Input costs are only one front where U.S. catfish producers are under pressure. Despite continuing issues with inspections of imported seafood, some lawmakers have rigidly argued against moving inspections from the FDA to the USDA as called for in the 2008 farm bill.
In fact, the farm bill passed by the Senate earlier this summer did away with the switch. Shortly thereafter, the House Agriculture Committee narrowly defeated a similar proposal, 25-20.
Prior to the vote, Minnesota Rep. Collin Peterson, ranking member, rued the fact that the FDA has responsibility for inspecting any food. “Frankly, in my opinion, FDA should have never been given authority over food safety. We should have kept that with the USDA in the first place and we’d have had a lot better situation in this country. If I had my way we’d take all the (food) inspection away from FDA and put it with USDA.”

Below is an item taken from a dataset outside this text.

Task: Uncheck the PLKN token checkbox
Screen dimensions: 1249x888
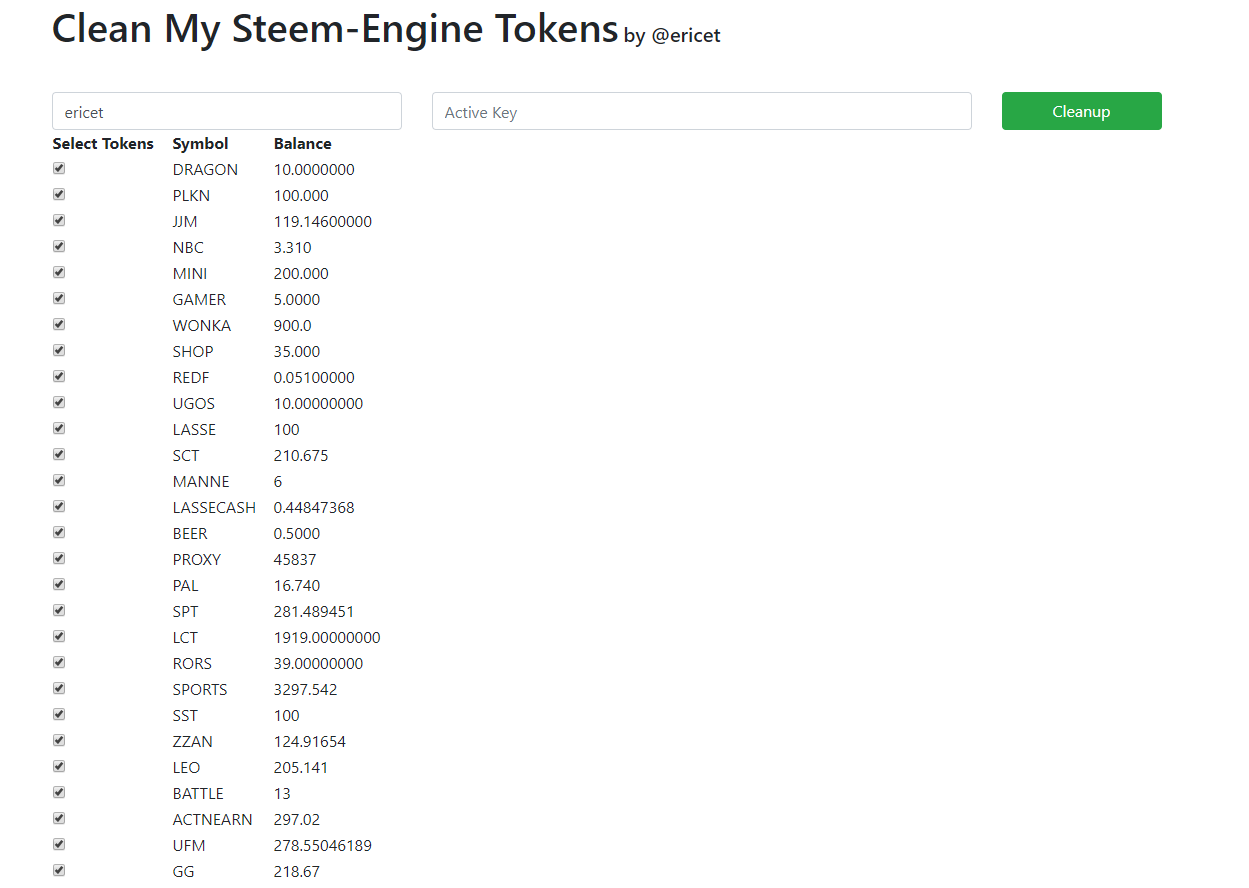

Reasoning for the USDA seafood inspections often includes the long-standing complaint about the miniscule percentage of imports actually checked by the FDA. A mid-October analysis by The Catfish Institute found that between January and September of this year “citing the presence of illegal and potentially dangerous drugs and/or salmonella, the FDA refused 54 shipments of imported tilapia. … The countries of origin of rejected fish were China (29 refusals), Taiwan (24 refusals) and Malaysia (1 refusal).
“This nine month 2012 data compares with 61 refusals of tilapia shipments during the same period last year. After growing rapidly in recent years, imports of frozen tilapia fillets declined to 292 million pounds in 2011, down from 333 pounds in 2010. U.S. farm-raised catfish is a safe and delicious substitute for imported tilapia.
“Despite poor water quality and lax health and safety regulations, China is the world's largest producer and exporter of farmed fish. More than 80 percent of the seafood Americans eat is imported. Many consumers and experts are concerned because the FDA visually inspects only about two percent of these imports. Moreover, the FDA tests a mere two-tenths of one percent of imported seafood for banned drugs and illegal additives.”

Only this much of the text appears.